The US military on Friday said it intends to compensate the family members of the 10 civilians — including seven kids — killed in a botched airstrike in Kabul, Afghanistan in August.
Pentagon representative John Kirby said in an explanation that the Department of Defense is additionally working with the State Department to relocate the families to the US.
The matter of condolence payments came up in a meeting Thursday between Dr. Colin Kahl, under secretary of defense for policy, and Dr. Steven Kwon, founder and president of the charity group Nutrition & Education International, employer of aid worker Zemerai Ahmadi, who was among those killed in the drone strike.
“Dr. Kahl repeated Secretary of Defense Lloyd Austin’s obligation to the families, including offering ex gratia sympathy installments,” Kirby said.
He didn’t say how much cash would be advertised.
On Aug. 29, one day before the last turbulent US clearing departures from Kabul, a Hellfire missile struck a van driven by Ahmadi after it had maneuvered into the family’s compound, killing the guide laborer and nine others.
The Pentagon at first said the strike was a fruitful, “righteous” mission that had killed psychological oppressors from ISIS-K, the neighborhood Afghani subsidiary of the terror group, forestalling one more self destruction besieging at the air terminal, for example, the impact that killed 169 Afghan civilians and 13 US service members days sooner on Aug. 26.

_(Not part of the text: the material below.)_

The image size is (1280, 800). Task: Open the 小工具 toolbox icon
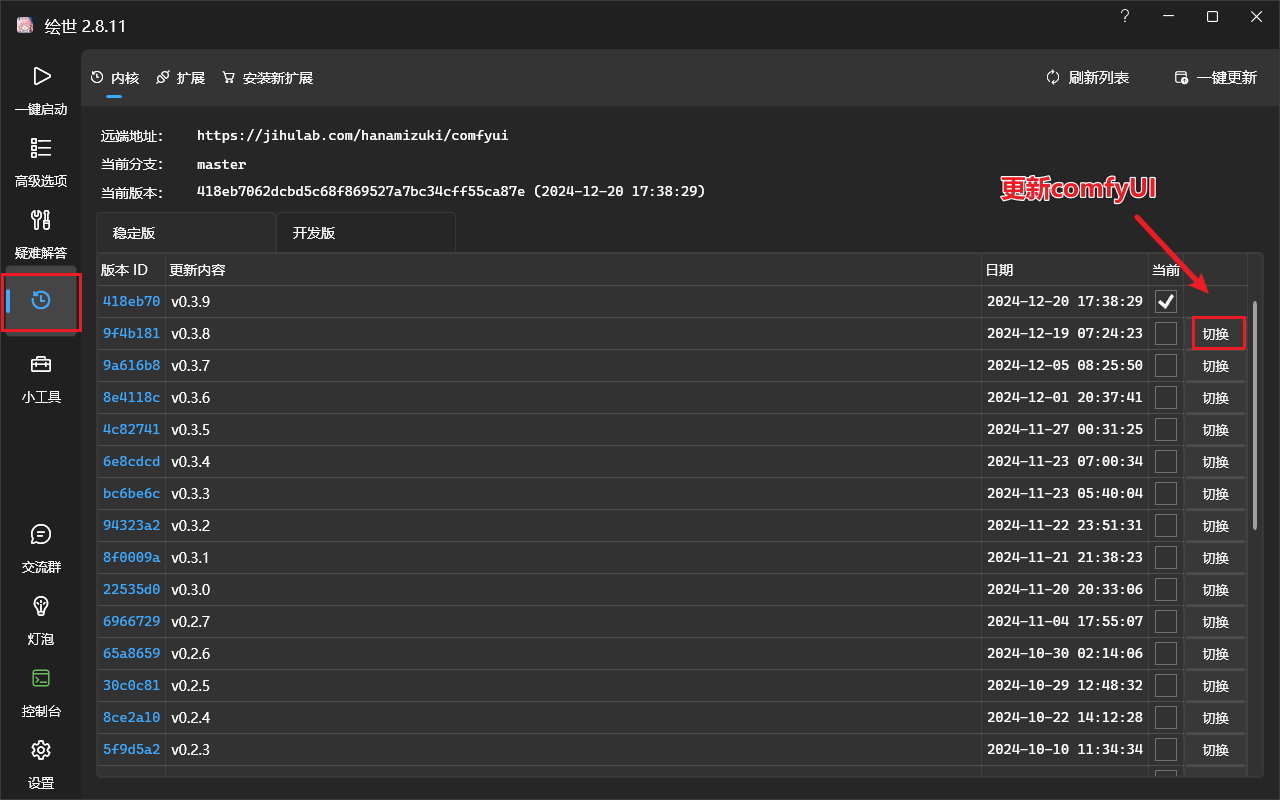click(41, 366)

Almost three weeks after the fact, Marine Corps Gen. Kenneth McKenzie Jr., commandant of US Central Command, conceded the “shocking error,” giving his sympathies to the groups of those killed in the errant strike.

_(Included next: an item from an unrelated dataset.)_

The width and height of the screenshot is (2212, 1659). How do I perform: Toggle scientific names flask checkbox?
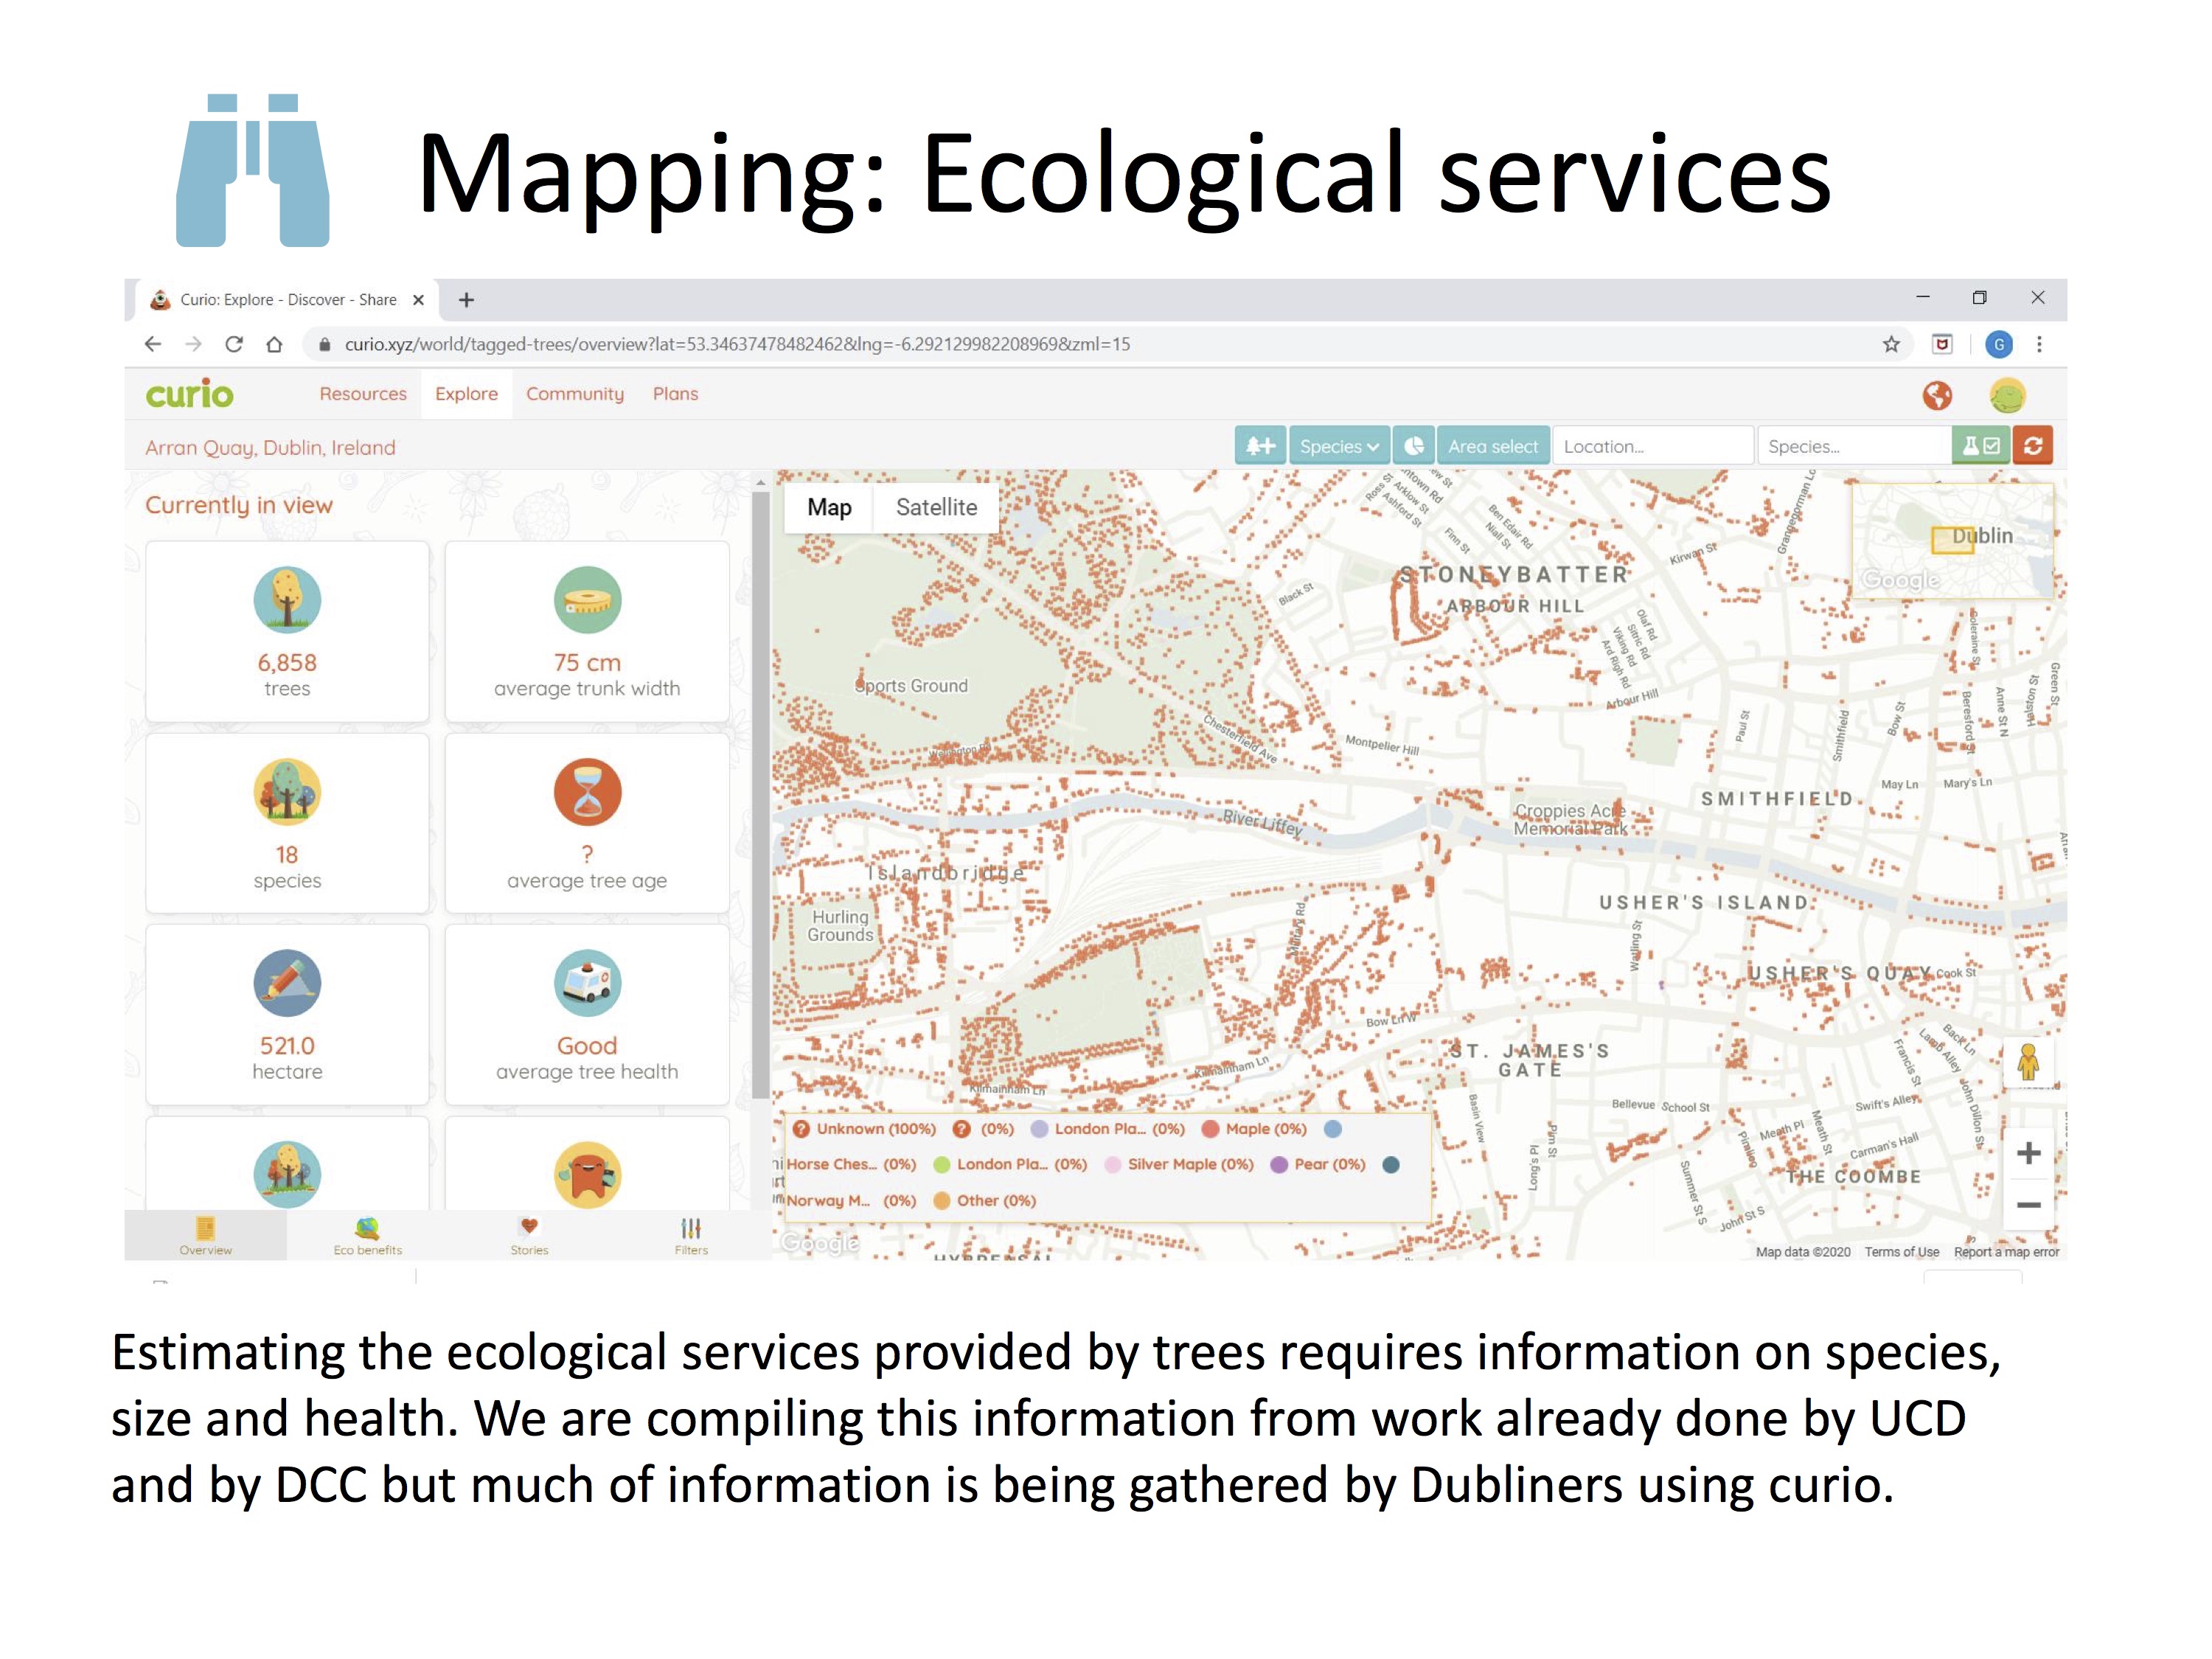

The Pentagon portrayed Ahmadi’s inadvertent killing as a result of the frenzied evacuation effort after the Taliban cleared into Kabul before President Biden’s Aug. 31 cutoff time to pull US forces from the country.
Ahmadi had spent 14 years as a technical engineer in Afghanistan for the Pasadena, Calif.-based charity group, which feeds hungry Afghans.
In Thursday’s meeting, Kwon said Ahmadi had worked “giving consideration and lifesaving help to people confronting high death rates in Afghanistan,” as per Kirby.
Lamenting family members have campaigned the US government for remuneration and help to leave the country.
“Regardless of whether in America or another country, we need harmony and solace for our leftover years,” Samim Ahmadi — the 24-year-old stepson of Zemerai—told the media last month.